Sempre acreditei. Acredito que tenho potencial para chegar a um nível maior ainda. O Vitória é um grande clube, estou satisfeito por estar aqui, mas mesmo a nível de rendimento sei que posso melhorar. Quem não gostaria de jogar num Barcelona ou num Real Madrid? É normal. Sabia do meu potencial no Covilhã e que podia chegar à Liga. Foi mesmo o meu sonho. O sonho do jogador brasileiro é vir para a Europa e jogar nos campeonatos de topo. Sinto-me um privilegiado, entre milhões que estão no Brasil e que sonham vir para cá e chegar Liga eu consegui isso, consegui realizar um dos sonhos que tenho.

Entrou de imediato na equipa do Desp. Chaves. Isso de alguma forma surpreendeu-o?

Não fiquei surpreendido. Sabia do meu potencial e que tinha condições para isso, só que o histórico de jogadores que saem da II Liga para a Liga, a maioria é ao contrário, demora a ter oportunidades e a adaptar-se. Tive a oportunidade no momento certo, na hora certa.

O Desp. Chaves também é um clube em Trás-os-Montes, que foge um pouco ao padrão dos clubes portugueses que se concentram mais no litoral…
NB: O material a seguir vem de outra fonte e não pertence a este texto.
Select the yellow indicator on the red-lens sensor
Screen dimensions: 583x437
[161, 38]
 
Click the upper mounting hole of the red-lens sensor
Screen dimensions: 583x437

É muito frio também [risos]. Por um lado ir para o Covilhã foi ótimo. Saí do quente do Brasil para vir para uma zona fria, ou me adaptava e seguia em frente, ou não conseguia. Foi importante a passagem no Covilhã também por isso. Acredito que tudo tem um propósito. Depois de jogar no Covilhã em Chaves não senti muitas diferenças. Já estava adaptado ao frio.

Seguiu-se Guimarães, como está a ser a adaptação?

Está a ser muito boa, a minha esposa adora. Antes de vir para cá, ainda não havia nada com o clube, vim a Guimarães visitar a cidade e conhecer. Vim com a minha esposa, ainda com o meu filho na barriga, e nessa visita a minha esposa gostou muito. Estava com a minha sogra que me disse: genro, você podia vir para cá [risos]. Gostámos muito da cidade, é muito bonita, a adaptação está a ser boa, o povo é acolhedor, um povo que vive o futebol e tem um carinho pelo clube incrível.

Dentro das suas expetativas de subir degrau a degrau na carreira, dar o passo para o Vitória foi, de alguma forma, também o concretizar de um sonho?

Sim, claramente. Desde que cheguei a Portugal, e já não é a primeira vez que digo isso, eu vi o Vitória. Os grandes são conhecidos no Brasil, o Benfica, o Porto e o Sporting. O Vitória nem tanto, mas quando vim para Portugal vi como era o Vitória, a força dos adeptos, o clube em si, a história. Criei um carinho pelo clube. Quando cheguei aqui foi a realização de mais um sonho.